Required work: Could you rewrite everything from the line containing "Describe the element" down to the end of the records as a numbered list, skipping blank lines and leaving out the pictures?

[Dataset entries]
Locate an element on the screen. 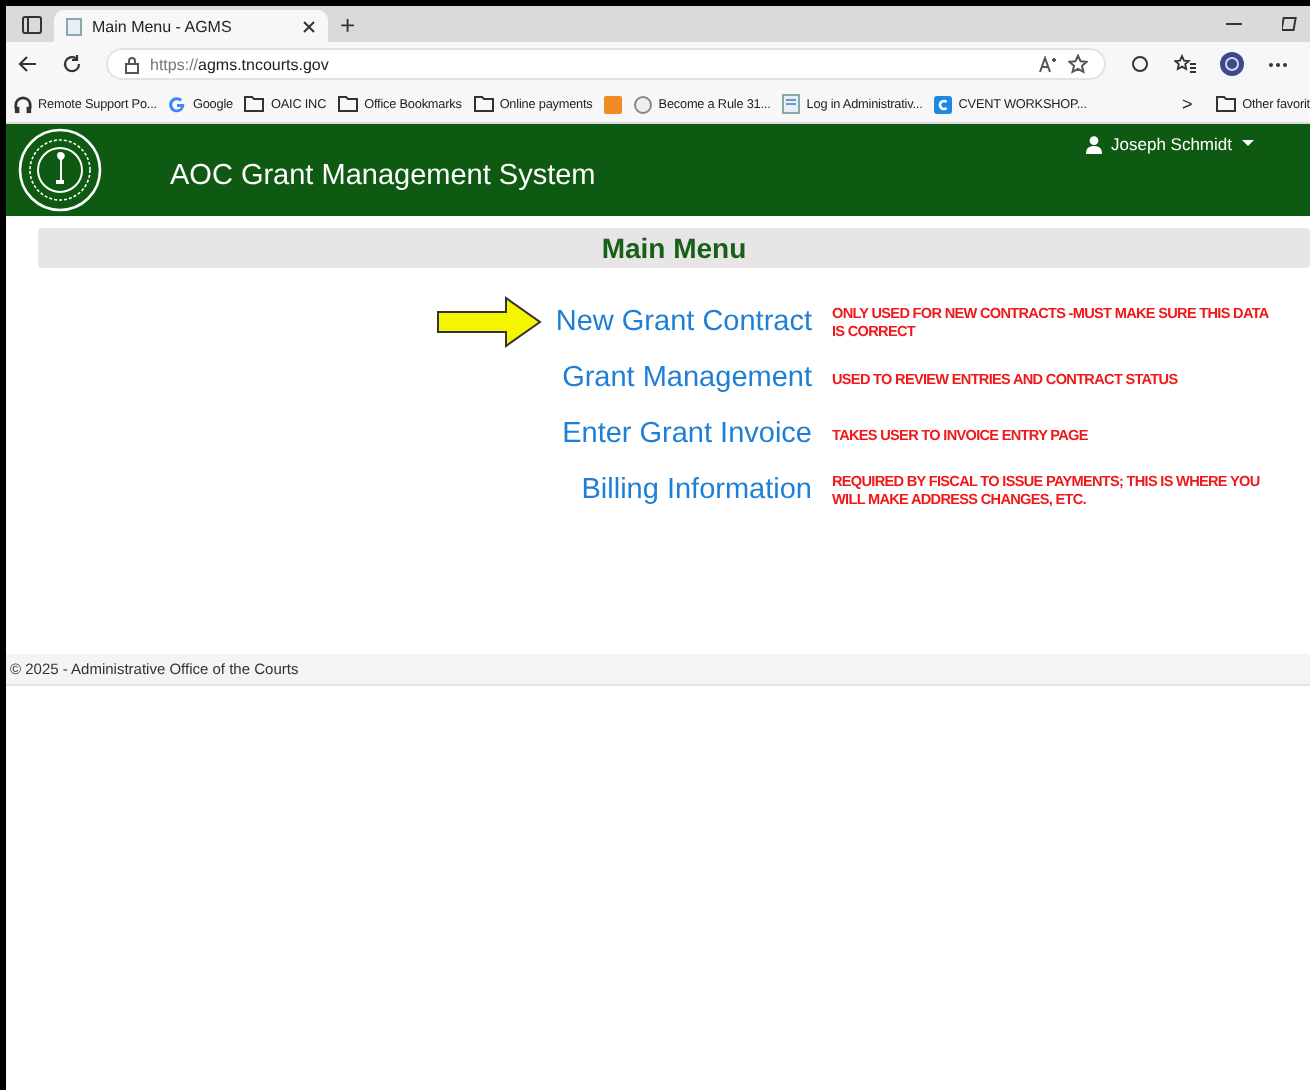 This screenshot has width=1310, height=1090. address-bar: https://agms.tncourts.gov is located at coordinates (606, 64).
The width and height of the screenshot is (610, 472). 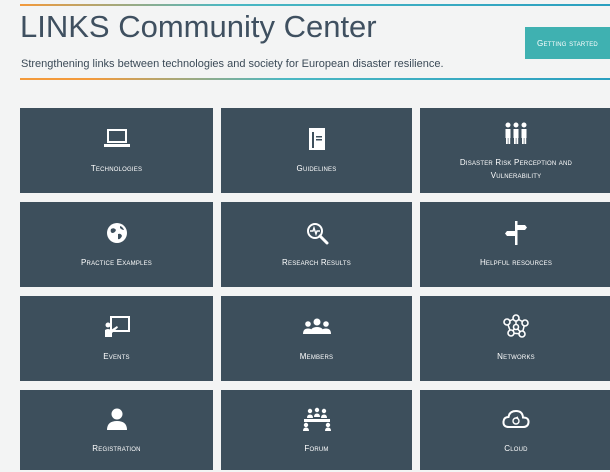 I want to click on tile-technologies: Technologies, so click(x=116, y=150).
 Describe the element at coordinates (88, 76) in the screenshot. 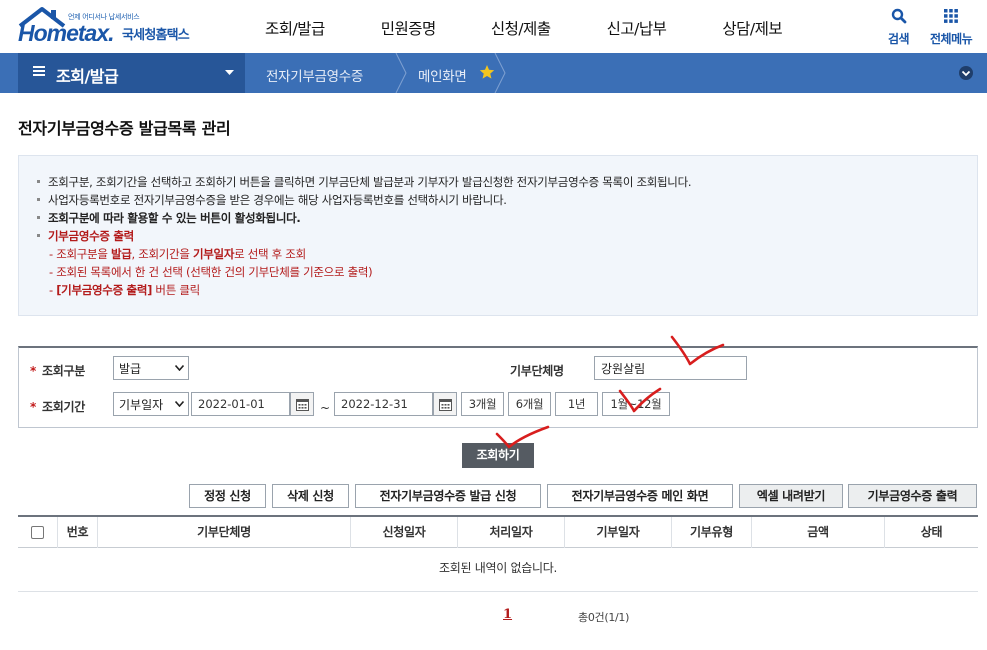

I see `breadcrumb-section-label: 조회/발급` at that location.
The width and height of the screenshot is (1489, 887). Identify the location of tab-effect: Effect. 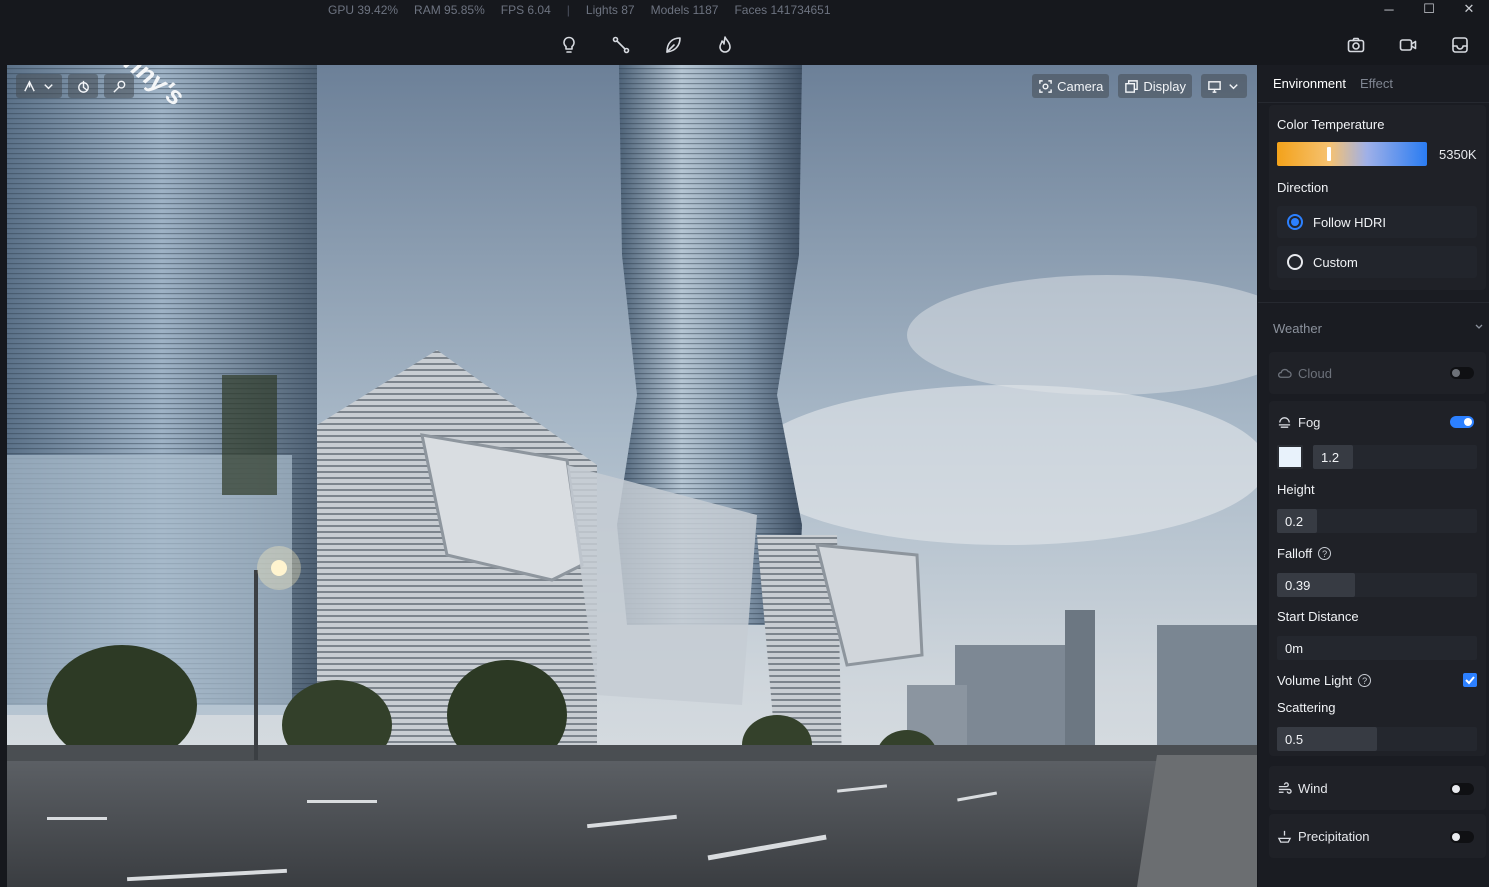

Result of the exercise:
1.  Describe the element at coordinates (88, 76) in the screenshot. 
2. I see `breadcrumb-section-label: 조회/발급` at that location.
3. The width and height of the screenshot is (1489, 887). Identify the location of tab-effect: Effect. 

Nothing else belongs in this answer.